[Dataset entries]
═══

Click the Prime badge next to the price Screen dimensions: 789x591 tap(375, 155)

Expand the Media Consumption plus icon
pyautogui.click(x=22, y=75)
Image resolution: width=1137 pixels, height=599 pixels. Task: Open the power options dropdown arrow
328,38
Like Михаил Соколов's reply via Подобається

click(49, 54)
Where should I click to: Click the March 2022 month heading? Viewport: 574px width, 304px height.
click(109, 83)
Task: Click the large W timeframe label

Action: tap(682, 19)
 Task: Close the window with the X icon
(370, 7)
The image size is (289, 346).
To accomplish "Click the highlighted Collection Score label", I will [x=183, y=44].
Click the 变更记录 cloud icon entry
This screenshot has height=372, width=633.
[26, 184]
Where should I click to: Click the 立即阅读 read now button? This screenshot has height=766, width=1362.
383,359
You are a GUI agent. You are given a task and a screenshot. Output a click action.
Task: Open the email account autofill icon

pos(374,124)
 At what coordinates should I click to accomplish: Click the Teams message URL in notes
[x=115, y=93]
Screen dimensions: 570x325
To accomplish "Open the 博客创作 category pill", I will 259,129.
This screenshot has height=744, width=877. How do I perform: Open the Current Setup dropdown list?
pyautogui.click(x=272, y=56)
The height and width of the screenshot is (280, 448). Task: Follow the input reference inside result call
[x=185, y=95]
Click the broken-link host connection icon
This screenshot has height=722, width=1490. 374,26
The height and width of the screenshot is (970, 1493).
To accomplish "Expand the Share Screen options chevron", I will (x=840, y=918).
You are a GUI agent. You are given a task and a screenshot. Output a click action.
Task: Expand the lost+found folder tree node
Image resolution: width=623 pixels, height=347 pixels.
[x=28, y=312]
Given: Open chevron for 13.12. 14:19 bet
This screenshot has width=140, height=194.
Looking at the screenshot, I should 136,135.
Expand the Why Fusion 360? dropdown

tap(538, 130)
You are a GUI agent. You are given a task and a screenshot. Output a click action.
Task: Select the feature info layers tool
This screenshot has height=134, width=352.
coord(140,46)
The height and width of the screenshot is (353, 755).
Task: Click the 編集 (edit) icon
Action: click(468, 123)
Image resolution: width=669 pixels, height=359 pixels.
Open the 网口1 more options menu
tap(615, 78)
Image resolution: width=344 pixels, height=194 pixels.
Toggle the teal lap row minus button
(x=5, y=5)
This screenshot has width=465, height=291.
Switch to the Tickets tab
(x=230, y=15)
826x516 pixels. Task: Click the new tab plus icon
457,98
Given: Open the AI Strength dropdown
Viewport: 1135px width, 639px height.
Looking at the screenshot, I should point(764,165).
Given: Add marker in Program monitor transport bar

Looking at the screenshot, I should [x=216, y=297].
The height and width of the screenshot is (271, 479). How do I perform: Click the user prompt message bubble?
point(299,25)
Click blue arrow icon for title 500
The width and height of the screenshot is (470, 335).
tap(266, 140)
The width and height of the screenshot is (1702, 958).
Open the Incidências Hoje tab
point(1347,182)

═══

» **Prompt**:
Render every line of the entries above as a Markdown table with the columns No. and Line, giving each non-blank line its own numbered row and leaving out blank lines.

» **Solution to the problem**:
| No. | Line |
|---|---|
| 1 | Click the Prime badge next to the price Screen dimensions: 789x591 tap(375, 155) |
| 2 | Expand the Media Consumption plus icon |
| 3 | pyautogui.click(x=22, y=75) |
| 4 | Image resolution: width=1137 pixels, height=599 pixels. Task: Open the power options dropdown arrow |
| 5 | 328,38 |
| 6 | Like Михаил Соколов's reply via Подобається |
| 7 | click(49, 54) |
| 8 | Where should I click to: Click the March 2022 month heading? Viewport: 574px width, 304px height. |
| 9 | click(109, 83) |
| 10 | Task: Click the large W timeframe label |
| 11 | Action: tap(682, 19) |
| 12 |  Task: Close the window with the X icon |
| 13 | (370, 7) |
| 14 | The image size is (289, 346). |
| 15 | To accomplish "Click the highlighted Collection Score label", I will [x=183, y=44]. |
| 16 | Click the 变更记录 cloud icon entry |
| 17 | This screenshot has height=372, width=633. |
| 18 | [26, 184] |
| 19 | Where should I click to: Click the 立即阅读 read now button? This screenshot has height=766, width=1362. |
| 20 | 383,359 |
| 21 | You are a GUI agent. You are given a task and a screenshot. Output a click action. |
| 22 | Task: Open the email account autofill icon |
| 23 | pos(374,124) |
| 24 |  At what coordinates should I click to accomplish: Click the Teams message URL in notes |
| 25 | [x=115, y=93] |
| 26 | Screen dimensions: 570x325 |
| 27 | To accomplish "Open the 博客创作 category pill", I will 259,129. |
| 28 | This screenshot has height=744, width=877. How do I perform: Open the Current Setup dropdown list? |
| 29 | pyautogui.click(x=272, y=56) |
| 30 | The height and width of the screenshot is (280, 448). Task: Follow the input reference inside result call |
| 31 | [x=185, y=95] |
| 32 | Click the broken-link host connection icon |
| 33 | This screenshot has height=722, width=1490. 374,26 |
| 34 | The height and width of the screenshot is (970, 1493). |
| 35 | To accomplish "Expand the Share Screen options chevron", I will (x=840, y=918). |
| 36 | You are a GUI agent. You are given a task and a screenshot. Output a click action. |
| 37 | Task: Expand the lost+found folder tree node |
| 38 | Image resolution: width=623 pixels, height=347 pixels. |
| 39 | [x=28, y=312] |
| 40 | Given: Open chevron for 13.12. 14:19 bet |
| 41 | This screenshot has width=140, height=194. |
| 42 | Looking at the screenshot, I should 136,135. |
| 43 | Expand the Why Fusion 360? dropdown |
| 44 | tap(538, 130) |
| 45 | You are a GUI agent. You are given a task and a screenshot. Output a click action. |
| 46 | Task: Select the feature info layers tool |
| 47 | This screenshot has height=134, width=352. |
| 48 | coord(140,46) |
| 49 | The height and width of the screenshot is (353, 755). |
| 50 | Task: Click the 編集 (edit) icon |
| 51 | Action: click(468, 123) |
| 52 | Image resolution: width=669 pixels, height=359 pixels. |
| 53 | Open the 网口1 more options menu |
| 54 | tap(615, 78) |
| 55 | Image resolution: width=344 pixels, height=194 pixels. |
| 56 | Toggle the teal lap row minus button |
| 57 | (x=5, y=5) |
| 58 | This screenshot has width=465, height=291. |
| 59 | Switch to the Tickets tab |
| 60 | (x=230, y=15) |
| 61 | 826x516 pixels. Task: Click the new tab plus icon |
| 62 | 457,98 |
| 63 | Given: Open the AI Strength dropdown |
| 64 | Viewport: 1135px width, 639px height. |
| 65 | Looking at the screenshot, I should point(764,165). |
| 66 | Given: Add marker in Program monitor transport bar |
| 67 | Looking at the screenshot, I should [x=216, y=297]. |
| 68 | The height and width of the screenshot is (271, 479). How do I perform: Click the user prompt message bubble? |
| 69 | point(299,25) |
| 70 | Click blue arrow icon for title 500 |
| 71 | The width and height of the screenshot is (470, 335). |
| 72 | tap(266, 140) |
| 73 | The width and height of the screenshot is (1702, 958). |
| 74 | Open the Incidências Hoje tab |
| 75 | point(1347,182) |